© Reuters. The lira reaches new historical lows a few weeks before the elections
Ankara, Apr 5 (.).- The Turkish lira has continued to depreciate until it hit new lows on Tuesday and Wednesday, when the country is in the middle of an electoral campaign and its economy weighed down by the destructive earthquakes in February.
This morning, one euro was exchanged for 21.25 and the dollar for 19.25 Turkish liras (LT), with which the Turkish currency fell to a minimum as the depreciation registered the day before deepened, when it ended at 21.02 euros and 19.22 dollars, reported the economic website of the Turkish daily Habertürk.
The Turkish government, headed by President Recep Tayyip Erdogan, has applied a series of measures to stop the weakening of the national currency, ranging from specific interventions by the Central Bank to buy liras to the obligation to change part of the income to LT in currencies.
However, this has not prevented the currency from continuing to depreciate with just over a month to go before the general elections on May 14 and the economic difficulties faced by the Turkish population have made Erdogan and his Islamist Justice and Development Party (AKP) less popular. ).
In mid-January, the Turkish currency once again touched the 20 lira per euro mark, which it had briefly exceeded in December 2021 after a period of sharp falls.
That year, an intervention by the Central Bank apparently caused a sharp rise in the currency, which stabilized it for a few months at around 15 units per euro and 14 units per dollar, until it returned to a downward path in the summer of 2022.
The devaluation of the Turkish currency has spurred the export of manufactured goods in Turkey, due to its low price on the world market, but it has also triggered inflation.

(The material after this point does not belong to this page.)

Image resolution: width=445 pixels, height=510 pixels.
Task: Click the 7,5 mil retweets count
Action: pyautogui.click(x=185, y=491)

After exceeding 85% last October, its highest rate in 20 years, inflation has slowed to 50.5% in March, according to official data, although independent economists assure that it is clearly higher.

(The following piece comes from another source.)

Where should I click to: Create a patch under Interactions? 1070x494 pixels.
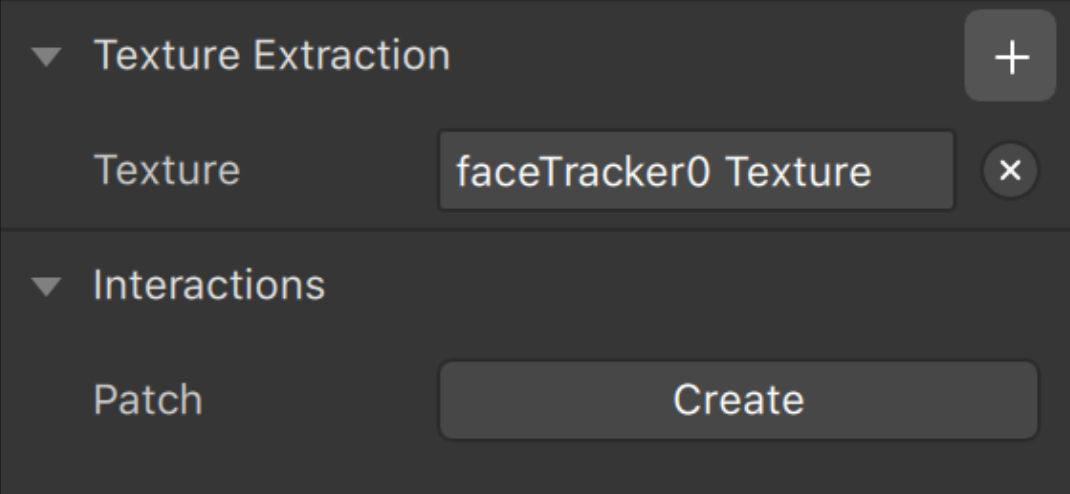pyautogui.click(x=738, y=400)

In addition to the persistent devaluation of the currency and high inflation, the country’s economy has been weighed down by the earthquakes that devastated eleven provinces in the southeast of the country, leaving more than 50,000 dead.
The Turkish presidency has estimated the material damage caused at around 105,210 million dollars, a figure that represents around 9% of the country’s gross domestic product (GDP) in 2022 and may lower the forecast growth by 1.4 points.